Spam keyword injections happen when they litter your site with spammy keywords, so you appear high in the list when people search for those keywords. It might look like free traffic, but not only does it interfere with your conversions, but it also will eventually lead to an SEO rank drop as you clearly aren’t providing value for that ‘service’.
Link spam is similar, hiding their dodgy links under your regular ones. These often lead to illegal or banned sites. You can imagine the reputation damage this does to your own page, especially when search engines catch it. It’s one of the most popular types of SEO spam, too. Banner hijacking is the same thing, but for your banner or display ads.
Sending spam emails happens when they hijack your databases and email accounts. Your customers and contacts get spammy emails leading to unsafe and unsanitary sites, apparently from your account. Again, big reputation damage. The security breach can cripple companies and destroy customer trust.
How SEO Spam Happens?
How does it happen? The hacker injects code and reverses it. This means you can’t trace it- and sometimes you can’t even detect it. Through PHP tricks, however, it inserts itself into headlines, meta-titles, and other ‘valuable’ content and allows bots and crawlers from the search engines to see it.
Still confused? Think of SEO spam as a parasite, leeching off your good ranking to portray itself to dodgy customers as something other than your site appears to you.
How do SEO spam attacks happen?
No one sat down and plotted to take you, specifically, down. These people look for batches of websites, and target the weakest among them. If that was you, then you get hit. So what makes you vulnerable?
- Outdated WordPress websites: Updates trigger to address security concerns that let these exploits happen. Keep your website updated!
- Imperfect plugins and extras: If a plugin you use has bad security, it can be exploited. This is why avoiding cheap and free plugins, templates, and other bits of code that could be actively malicious or simply weak in security is a good idea.
- Weak passwords: C’mon, we all know this one, right? Your site can’t be hacked if you have a very strong password. If you don’t…oops?
How Do I know I have SEO Spam?
It can be tough to detect SEO spam. There are dedicated spam scanners, but they aren’t all built alike. So make sure you use a reputable one. Google Search Console also detects security issues well, so be sure to use it.
How Do I Fix SEO Spam?
And so we arrive at the meat of the matter. How do you get this stuff off your site? It can be manually deleted, but that’s time-consuming and requires coding familiarity. If they were easy to find, they wouldn’t work.

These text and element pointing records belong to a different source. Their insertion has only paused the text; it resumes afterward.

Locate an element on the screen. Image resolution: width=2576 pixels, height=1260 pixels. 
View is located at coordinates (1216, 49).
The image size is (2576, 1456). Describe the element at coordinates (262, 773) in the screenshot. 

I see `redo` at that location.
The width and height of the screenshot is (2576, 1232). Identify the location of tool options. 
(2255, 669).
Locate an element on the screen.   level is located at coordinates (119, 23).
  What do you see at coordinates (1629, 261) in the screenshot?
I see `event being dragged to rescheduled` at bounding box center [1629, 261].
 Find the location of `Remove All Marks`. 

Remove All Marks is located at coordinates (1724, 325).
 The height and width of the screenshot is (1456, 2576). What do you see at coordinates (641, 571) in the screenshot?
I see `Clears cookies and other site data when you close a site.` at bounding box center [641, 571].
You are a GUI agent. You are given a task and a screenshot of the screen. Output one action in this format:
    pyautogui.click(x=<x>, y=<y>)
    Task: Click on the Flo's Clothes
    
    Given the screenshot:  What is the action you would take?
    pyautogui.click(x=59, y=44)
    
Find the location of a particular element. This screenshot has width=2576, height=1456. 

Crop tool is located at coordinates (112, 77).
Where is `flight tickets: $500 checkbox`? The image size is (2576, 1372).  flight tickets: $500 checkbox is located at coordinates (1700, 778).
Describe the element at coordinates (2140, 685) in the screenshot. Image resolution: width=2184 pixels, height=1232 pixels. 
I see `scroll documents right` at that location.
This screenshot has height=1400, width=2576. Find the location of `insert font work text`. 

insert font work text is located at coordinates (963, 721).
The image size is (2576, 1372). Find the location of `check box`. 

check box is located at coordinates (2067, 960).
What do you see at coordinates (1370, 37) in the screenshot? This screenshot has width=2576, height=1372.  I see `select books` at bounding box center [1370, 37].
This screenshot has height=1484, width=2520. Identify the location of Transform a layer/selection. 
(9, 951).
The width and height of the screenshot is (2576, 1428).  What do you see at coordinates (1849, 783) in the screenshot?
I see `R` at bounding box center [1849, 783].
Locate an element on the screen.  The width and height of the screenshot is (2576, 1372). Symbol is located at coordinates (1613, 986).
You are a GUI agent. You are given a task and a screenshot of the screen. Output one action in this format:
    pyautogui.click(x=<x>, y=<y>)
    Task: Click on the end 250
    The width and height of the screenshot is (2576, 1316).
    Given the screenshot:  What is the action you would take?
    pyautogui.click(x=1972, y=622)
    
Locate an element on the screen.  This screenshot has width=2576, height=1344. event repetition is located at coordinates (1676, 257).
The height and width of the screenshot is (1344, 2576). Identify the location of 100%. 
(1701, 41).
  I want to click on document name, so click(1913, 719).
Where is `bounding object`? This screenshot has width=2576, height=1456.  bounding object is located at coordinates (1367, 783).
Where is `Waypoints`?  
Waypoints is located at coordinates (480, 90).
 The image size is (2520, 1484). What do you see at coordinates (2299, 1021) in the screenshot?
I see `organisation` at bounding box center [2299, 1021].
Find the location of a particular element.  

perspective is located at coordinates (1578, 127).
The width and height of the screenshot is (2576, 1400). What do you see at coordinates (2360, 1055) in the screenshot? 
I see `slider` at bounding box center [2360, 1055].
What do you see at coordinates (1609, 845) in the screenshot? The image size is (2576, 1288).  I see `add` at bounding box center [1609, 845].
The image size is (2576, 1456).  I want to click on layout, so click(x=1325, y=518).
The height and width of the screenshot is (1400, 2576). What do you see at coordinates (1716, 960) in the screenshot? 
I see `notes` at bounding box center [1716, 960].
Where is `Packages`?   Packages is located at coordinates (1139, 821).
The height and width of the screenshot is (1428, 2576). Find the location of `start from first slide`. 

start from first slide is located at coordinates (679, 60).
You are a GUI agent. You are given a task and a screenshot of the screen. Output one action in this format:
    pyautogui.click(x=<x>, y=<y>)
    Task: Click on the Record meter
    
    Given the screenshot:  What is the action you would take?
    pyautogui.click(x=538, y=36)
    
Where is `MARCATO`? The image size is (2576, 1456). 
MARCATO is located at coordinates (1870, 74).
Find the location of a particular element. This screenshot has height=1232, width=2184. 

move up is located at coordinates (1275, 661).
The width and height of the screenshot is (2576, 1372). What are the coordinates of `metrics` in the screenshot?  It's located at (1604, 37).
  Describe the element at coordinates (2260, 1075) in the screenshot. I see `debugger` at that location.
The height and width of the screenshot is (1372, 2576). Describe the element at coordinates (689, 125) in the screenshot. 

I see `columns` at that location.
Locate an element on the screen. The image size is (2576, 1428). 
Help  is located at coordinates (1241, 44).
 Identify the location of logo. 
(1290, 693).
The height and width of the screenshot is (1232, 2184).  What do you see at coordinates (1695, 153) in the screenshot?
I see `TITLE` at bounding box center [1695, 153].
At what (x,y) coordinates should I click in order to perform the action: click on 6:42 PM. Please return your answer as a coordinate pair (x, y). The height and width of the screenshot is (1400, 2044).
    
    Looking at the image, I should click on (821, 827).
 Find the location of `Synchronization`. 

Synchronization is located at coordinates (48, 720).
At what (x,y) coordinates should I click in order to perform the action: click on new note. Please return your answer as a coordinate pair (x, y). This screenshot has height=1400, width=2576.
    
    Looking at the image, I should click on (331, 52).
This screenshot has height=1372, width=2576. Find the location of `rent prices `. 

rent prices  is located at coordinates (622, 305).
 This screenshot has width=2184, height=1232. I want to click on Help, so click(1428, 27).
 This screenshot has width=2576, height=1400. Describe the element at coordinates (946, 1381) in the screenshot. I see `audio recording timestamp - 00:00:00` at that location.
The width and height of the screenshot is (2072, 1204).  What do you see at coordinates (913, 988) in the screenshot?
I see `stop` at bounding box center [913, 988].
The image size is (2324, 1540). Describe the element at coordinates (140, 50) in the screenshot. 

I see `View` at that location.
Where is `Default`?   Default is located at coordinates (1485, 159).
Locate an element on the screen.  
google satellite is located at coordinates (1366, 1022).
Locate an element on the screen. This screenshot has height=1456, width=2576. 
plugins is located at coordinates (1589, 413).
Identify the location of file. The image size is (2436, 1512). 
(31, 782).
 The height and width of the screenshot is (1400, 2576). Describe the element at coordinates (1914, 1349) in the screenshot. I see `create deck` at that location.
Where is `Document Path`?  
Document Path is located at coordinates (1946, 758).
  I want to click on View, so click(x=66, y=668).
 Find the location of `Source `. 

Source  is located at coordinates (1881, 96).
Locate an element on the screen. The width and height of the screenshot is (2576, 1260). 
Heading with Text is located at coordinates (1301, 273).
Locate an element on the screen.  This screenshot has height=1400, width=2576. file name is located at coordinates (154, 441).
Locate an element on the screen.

Most people are best served by installing a reliable, trusted security plugin that can:
- Detect malicious codes
- Delete it
- Identify hacks
Currently. Sucuri, Malware (for WordPress only) and Astra Security are trusted names in the business. Many PC malware cleaners also have compatible products. When deciding on a product, make sure you don’t compound your error and opt for another ‘free’ product that’s just going to inject your site further.
That’s only the start, however. You should also take steps to identify weaknesses and plug holes in your website so it can’t happen again. Sadly, cyberattacks like this are only getting more and more prevalent as the world goes digital. Cybersecurity measures are becoming a necessary part of day-to-day life, so it’s worth making sure you have a plan and stick to it.
For many of us, our website is a critical part of our business. Losing your hard-earned organic traffic, brand reputation, and money to hackers could devastate you. Not with a smart, well-maintained website, however.